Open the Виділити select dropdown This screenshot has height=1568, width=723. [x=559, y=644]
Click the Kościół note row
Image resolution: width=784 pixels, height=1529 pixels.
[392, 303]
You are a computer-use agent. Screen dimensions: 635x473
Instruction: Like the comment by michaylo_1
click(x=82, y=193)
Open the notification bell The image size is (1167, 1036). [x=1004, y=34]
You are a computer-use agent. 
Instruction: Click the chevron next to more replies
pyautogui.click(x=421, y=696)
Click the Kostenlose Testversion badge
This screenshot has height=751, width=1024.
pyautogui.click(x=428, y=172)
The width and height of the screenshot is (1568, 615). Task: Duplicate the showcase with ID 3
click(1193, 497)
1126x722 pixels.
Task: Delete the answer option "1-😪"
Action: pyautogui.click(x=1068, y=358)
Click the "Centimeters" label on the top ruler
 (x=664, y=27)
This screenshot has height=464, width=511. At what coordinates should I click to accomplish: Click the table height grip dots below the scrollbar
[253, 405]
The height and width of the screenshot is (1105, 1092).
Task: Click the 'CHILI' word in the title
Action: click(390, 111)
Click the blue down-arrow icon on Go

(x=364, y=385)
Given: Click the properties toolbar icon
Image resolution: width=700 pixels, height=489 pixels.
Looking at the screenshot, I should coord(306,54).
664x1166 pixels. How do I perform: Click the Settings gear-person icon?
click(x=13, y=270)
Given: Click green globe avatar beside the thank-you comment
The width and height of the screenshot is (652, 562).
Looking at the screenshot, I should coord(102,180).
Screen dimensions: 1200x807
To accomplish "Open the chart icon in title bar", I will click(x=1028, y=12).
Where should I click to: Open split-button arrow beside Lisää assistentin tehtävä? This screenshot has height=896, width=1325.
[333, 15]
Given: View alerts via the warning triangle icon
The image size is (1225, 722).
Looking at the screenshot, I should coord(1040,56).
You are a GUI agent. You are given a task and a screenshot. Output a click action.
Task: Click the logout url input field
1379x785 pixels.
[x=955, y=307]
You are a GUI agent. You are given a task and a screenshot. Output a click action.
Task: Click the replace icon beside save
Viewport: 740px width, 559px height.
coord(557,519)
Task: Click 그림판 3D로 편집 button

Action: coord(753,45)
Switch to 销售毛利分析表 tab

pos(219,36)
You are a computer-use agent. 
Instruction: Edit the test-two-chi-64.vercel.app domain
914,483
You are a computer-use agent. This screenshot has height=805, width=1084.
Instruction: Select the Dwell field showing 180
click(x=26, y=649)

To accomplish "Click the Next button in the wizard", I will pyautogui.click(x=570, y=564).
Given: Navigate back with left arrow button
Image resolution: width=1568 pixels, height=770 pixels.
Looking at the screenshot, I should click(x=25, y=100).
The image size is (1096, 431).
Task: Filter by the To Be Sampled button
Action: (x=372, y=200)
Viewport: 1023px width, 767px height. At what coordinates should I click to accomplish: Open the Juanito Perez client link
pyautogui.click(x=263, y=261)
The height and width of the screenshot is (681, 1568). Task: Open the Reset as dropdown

What the task asks => With every line intact, output the listing above exactly.

Expected answer =>
Open the Виділити select dropdown This screenshot has height=1568, width=723. [x=559, y=644]
Click the Kościół note row
Image resolution: width=784 pixels, height=1529 pixels.
[392, 303]
You are a computer-use agent. Screen dimensions: 635x473
Instruction: Like the comment by michaylo_1
click(x=82, y=193)
Open the notification bell The image size is (1167, 1036). [x=1004, y=34]
You are a computer-use agent. 
Instruction: Click the chevron next to more replies
pyautogui.click(x=421, y=696)
Click the Kostenlose Testversion badge
This screenshot has height=751, width=1024.
pyautogui.click(x=428, y=172)
The width and height of the screenshot is (1568, 615). Task: Duplicate the showcase with ID 3
click(1193, 497)
1126x722 pixels.
Task: Delete the answer option "1-😪"
Action: pyautogui.click(x=1068, y=358)
Click the "Centimeters" label on the top ruler
 (x=664, y=27)
This screenshot has height=464, width=511. At what coordinates should I click to accomplish: Click the table height grip dots below the scrollbar
[253, 405]
The height and width of the screenshot is (1105, 1092).
Task: Click the 'CHILI' word in the title
Action: click(390, 111)
Click the blue down-arrow icon on Go

(x=364, y=385)
Given: Click the properties toolbar icon
Image resolution: width=700 pixels, height=489 pixels.
Looking at the screenshot, I should coord(306,54).
664x1166 pixels. How do I perform: Click the Settings gear-person icon?
click(x=13, y=270)
Given: Click green globe avatar beside the thank-you comment
The width and height of the screenshot is (652, 562).
Looking at the screenshot, I should coord(102,180).
Screen dimensions: 1200x807
To accomplish "Open the chart icon in title bar", I will click(x=1028, y=12).
Where should I click to: Open split-button arrow beside Lisää assistentin tehtävä? This screenshot has height=896, width=1325.
[333, 15]
Given: View alerts via the warning triangle icon
The image size is (1225, 722).
Looking at the screenshot, I should coord(1040,56).
You are a GUI agent. You are given a task and a screenshot. Output a click action.
Task: Click the logout url input field
1379x785 pixels.
[x=955, y=307]
You are a GUI agent. You are given a task and a screenshot. Output a click action.
Task: Click the replace icon beside save
Viewport: 740px width, 559px height.
coord(557,519)
Task: Click 그림판 3D로 편집 button

Action: coord(753,45)
Switch to 销售毛利分析表 tab

pos(219,36)
You are a computer-use agent. 
Instruction: Edit the test-two-chi-64.vercel.app domain
914,483
You are a computer-use agent. This screenshot has height=805, width=1084.
Instruction: Select the Dwell field showing 180
click(x=26, y=649)

To accomplish "Click the Next button in the wizard", I will pyautogui.click(x=570, y=564).
Given: Navigate back with left arrow button
Image resolution: width=1568 pixels, height=770 pixels.
Looking at the screenshot, I should click(x=25, y=100).
The image size is (1096, 431).
Task: Filter by the To Be Sampled button
Action: (x=372, y=200)
Viewport: 1023px width, 767px height. At what coordinates should I click to accomplish: Open the Juanito Perez client link
pyautogui.click(x=263, y=261)
The height and width of the screenshot is (681, 1568). Task: Open the Reset as dropdown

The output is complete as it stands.